Exercise requirements
Go to the line containing "[Pinterest] (177, 1396)" in the records below and retype from there through the final line, exactly.

Stored records
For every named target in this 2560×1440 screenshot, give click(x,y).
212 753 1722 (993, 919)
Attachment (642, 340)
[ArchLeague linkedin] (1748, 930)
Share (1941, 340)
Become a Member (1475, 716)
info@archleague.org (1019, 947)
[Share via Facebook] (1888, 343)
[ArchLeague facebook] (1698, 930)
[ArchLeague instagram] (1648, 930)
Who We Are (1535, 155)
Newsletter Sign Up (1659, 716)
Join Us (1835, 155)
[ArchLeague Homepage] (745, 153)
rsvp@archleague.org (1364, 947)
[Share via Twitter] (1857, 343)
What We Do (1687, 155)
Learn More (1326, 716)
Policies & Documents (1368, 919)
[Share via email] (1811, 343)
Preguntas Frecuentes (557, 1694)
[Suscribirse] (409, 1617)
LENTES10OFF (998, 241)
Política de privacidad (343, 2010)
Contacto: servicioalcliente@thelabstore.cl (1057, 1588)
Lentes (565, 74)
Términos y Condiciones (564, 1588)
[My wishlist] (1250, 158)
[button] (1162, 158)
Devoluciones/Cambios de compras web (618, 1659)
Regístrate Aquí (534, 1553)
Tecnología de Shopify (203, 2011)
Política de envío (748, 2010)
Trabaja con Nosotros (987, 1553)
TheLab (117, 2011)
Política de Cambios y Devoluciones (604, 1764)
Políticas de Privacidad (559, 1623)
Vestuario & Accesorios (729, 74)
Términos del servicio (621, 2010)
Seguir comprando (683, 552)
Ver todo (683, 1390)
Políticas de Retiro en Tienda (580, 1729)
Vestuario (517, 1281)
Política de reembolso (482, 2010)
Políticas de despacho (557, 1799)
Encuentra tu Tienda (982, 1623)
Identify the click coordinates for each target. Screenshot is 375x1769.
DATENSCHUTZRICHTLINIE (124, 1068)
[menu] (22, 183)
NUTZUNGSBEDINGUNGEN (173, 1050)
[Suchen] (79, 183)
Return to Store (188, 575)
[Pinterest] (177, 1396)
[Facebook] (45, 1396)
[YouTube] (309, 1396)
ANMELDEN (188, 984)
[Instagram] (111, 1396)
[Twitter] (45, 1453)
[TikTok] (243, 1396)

Result below
[Pinterest] (177, 1396)
[Facebook] (45, 1396)
[YouTube] (309, 1396)
ANMELDEN (188, 984)
[Instagram] (111, 1396)
[Twitter] (45, 1453)
[TikTok] (243, 1396)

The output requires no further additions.